Seeking clarification from the applicant
- The applicant must be contacted to seek clarification if the request does not clearly describe the information required.
- whilst clarification is sought from the applicant, the request is not considered as received by the University.
Should an information request be acknowledged?
- All valid EIR information requests must be acknowledged.
- Acknowledgement template letters and emails are available for use. These templates are designed for FOISA, but can be modified for EIR requests
What format/media should be used for the response?
- The applicant may specify the format/media required for the response. The University must attempt to honour that specification if it is technically and financially possible.
- See section on "Responding to requests" for more information on appropriate formats/media.
Is the information requested already available/published elsewhere?
- If the Information is already available:
- In the University's Publication Scheme;
- On the University's web pages and the pages can be seen outwith the University;
- In some other University publication, or
- Reasonably accessible elsewhere,
then the Request can be refused under paragraph 6(1)(b) of the EIRs.

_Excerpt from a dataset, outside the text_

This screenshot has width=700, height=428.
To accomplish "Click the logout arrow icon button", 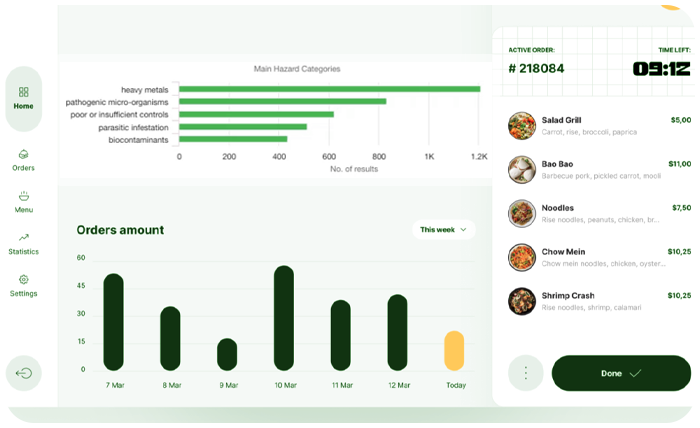I will 24,373.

- If the applicant cannot access the internet, then the relevant information from the University's Publication Scheme or the University's web pages must be extracted and sent in an appropriate format/media.
Will the response to the information request be too costly?
- See EIRs charging policy for advice and guidance on calculating potential costs for responding to requests under EIRs.
- The Data Protection and Freedom of Information Office will issue any fees notices.
- It may be possible to reduce the costs, by negotiation with the applicant over the scale and scope of the information request.
How is the use of EIR exceptions decided?
- A range of exceptions may, when appropriate, be invoked to refuse to release information.
- All EIR requests will be handled by the DP/FOI Office, who will apply any appropriate exceptions.